Thursday 20 September 2018

History of Containers


Many people think the Shipping Container was invented in China. …not true.

Mr. Malcolm Mc Lean- The Inventor of ISO Shipping Containers

The first shipping container was invented and patented in 1956 by an American named Malcolm Mc Lean. Mc Lean was not an ocean shipper, but was a trucker and by 1956 he owned the largest trucking fleet in the South and the fifth largest trucking company in all the United States.


He saved his money and bought his first truck in 1934. During those years all cargo was loaded and unloaded in odd sized wooden crates. The process was very slow and certainly not standardized.

After observing this slow and inefficient process for 20 years, he finally decided to step back and develop some standardized way of loading cargo from trucks to ships and warehouses.
Malcolm then purchased Pan Atlantic Tanker Company, which owned a bunch of fairly rusted tankers. He re-named the new shipping company Sea-Land Shipping. With this shipping company he could finally experiment with better ways to load and unload trucks and ships.

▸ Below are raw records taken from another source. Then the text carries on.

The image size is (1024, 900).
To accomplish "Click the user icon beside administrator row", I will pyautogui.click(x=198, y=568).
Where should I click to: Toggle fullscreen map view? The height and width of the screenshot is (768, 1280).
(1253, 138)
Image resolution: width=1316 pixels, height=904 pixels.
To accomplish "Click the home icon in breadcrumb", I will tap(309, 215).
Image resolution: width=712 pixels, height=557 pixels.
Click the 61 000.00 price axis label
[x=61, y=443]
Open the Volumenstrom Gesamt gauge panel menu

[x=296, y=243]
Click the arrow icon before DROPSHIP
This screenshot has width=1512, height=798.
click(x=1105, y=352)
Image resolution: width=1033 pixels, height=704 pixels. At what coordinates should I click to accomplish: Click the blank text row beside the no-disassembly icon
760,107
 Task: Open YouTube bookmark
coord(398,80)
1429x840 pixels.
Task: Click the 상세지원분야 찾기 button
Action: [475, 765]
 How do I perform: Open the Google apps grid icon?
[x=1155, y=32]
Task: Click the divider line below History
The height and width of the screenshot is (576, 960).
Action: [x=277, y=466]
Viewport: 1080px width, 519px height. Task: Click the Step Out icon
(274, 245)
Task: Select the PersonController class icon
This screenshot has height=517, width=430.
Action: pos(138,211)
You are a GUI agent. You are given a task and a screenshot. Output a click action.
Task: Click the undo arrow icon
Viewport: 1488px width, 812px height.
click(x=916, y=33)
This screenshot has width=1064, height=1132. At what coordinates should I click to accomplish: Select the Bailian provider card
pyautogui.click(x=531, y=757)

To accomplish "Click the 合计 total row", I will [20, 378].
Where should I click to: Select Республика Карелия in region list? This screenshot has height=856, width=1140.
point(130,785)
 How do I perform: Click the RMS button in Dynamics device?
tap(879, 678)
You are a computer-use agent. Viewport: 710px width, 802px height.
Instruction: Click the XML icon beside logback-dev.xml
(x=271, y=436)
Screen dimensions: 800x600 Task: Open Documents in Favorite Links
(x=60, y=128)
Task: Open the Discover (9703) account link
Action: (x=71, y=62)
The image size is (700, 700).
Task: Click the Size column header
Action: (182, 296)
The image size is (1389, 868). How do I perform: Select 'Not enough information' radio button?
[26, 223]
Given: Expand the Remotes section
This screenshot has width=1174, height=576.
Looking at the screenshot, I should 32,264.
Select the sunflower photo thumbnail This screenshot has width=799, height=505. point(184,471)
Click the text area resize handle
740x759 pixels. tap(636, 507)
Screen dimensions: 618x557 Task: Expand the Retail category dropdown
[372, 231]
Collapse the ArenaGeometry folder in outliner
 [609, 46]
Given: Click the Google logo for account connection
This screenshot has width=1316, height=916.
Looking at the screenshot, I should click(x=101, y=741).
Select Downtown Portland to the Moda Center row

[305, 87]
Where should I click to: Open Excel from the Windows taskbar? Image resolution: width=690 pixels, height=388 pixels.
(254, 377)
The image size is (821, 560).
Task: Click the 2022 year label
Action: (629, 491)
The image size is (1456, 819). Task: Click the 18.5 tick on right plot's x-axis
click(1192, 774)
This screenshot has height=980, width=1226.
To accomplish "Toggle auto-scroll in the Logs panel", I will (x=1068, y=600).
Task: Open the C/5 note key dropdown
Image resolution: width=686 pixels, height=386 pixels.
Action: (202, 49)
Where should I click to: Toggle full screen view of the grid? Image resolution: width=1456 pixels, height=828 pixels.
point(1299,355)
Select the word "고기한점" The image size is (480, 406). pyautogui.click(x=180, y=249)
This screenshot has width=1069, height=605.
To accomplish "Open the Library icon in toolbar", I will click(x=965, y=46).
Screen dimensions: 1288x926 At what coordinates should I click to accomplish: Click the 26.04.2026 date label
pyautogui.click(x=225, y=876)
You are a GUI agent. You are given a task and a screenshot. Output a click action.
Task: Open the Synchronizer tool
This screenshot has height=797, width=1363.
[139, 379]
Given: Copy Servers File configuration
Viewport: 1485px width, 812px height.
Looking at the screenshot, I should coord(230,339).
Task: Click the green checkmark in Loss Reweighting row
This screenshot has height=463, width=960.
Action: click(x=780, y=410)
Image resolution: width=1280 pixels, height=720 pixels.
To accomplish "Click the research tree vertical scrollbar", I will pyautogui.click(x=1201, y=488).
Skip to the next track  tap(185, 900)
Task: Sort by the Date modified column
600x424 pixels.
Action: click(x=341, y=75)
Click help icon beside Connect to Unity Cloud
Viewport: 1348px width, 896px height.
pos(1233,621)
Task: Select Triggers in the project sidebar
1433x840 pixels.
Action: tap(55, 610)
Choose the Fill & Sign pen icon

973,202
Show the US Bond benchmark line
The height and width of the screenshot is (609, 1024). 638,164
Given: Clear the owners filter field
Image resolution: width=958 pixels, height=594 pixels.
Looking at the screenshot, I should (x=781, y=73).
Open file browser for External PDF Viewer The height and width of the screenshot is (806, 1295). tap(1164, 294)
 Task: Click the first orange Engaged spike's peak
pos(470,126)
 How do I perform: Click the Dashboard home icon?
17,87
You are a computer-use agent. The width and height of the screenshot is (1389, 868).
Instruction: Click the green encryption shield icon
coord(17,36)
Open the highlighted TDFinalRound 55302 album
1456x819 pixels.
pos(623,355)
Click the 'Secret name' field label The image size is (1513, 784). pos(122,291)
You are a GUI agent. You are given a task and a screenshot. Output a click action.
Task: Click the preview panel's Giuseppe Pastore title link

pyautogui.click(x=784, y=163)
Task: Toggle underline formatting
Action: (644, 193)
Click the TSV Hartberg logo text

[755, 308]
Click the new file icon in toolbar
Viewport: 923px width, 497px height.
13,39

After many experiments, his final design is what we know now as the Shipping Container - super strong, uniform design, theft resistant, and easy to load, unload, truck, rail, ship, and certainly store.


In 1955 McLean sold his trucking company and then purchased Pan Atlantic Tanker Company, which he re-named as Sea-Land Shipping. With this shipping company he tried out better ways to load and unload trucks and ships. Before containerization, an infinite combination of sizes and shapes of boxes, crates and product were delivered by truck and trailer to a port. These were then loaded either directly or in large cargo nets into the hold, or onto the deck of a ship to be stowed and secure. Consequently, it cost about $5.86 a ton to load a ship. McLean’s innovation was to modify the ships and his terminals to handle only two or three standardized sizes of container.

Malcolm focused on transforming the way ships are loaded and by pioneering the use of standardized shipping containers, he transformed the cost structure of the shipping industry and so made possible today’s highly integrated global marketplace.

Thus all the costs involved in unloading trucks and trains at the ports and then loading and stowing the cargo on board the ships could be eliminated. After McLean’s revolution it only cost about $0.16 a ton to load a ship - a reduction of 97%. Without this revolution today’s global marketplace would not be a reality.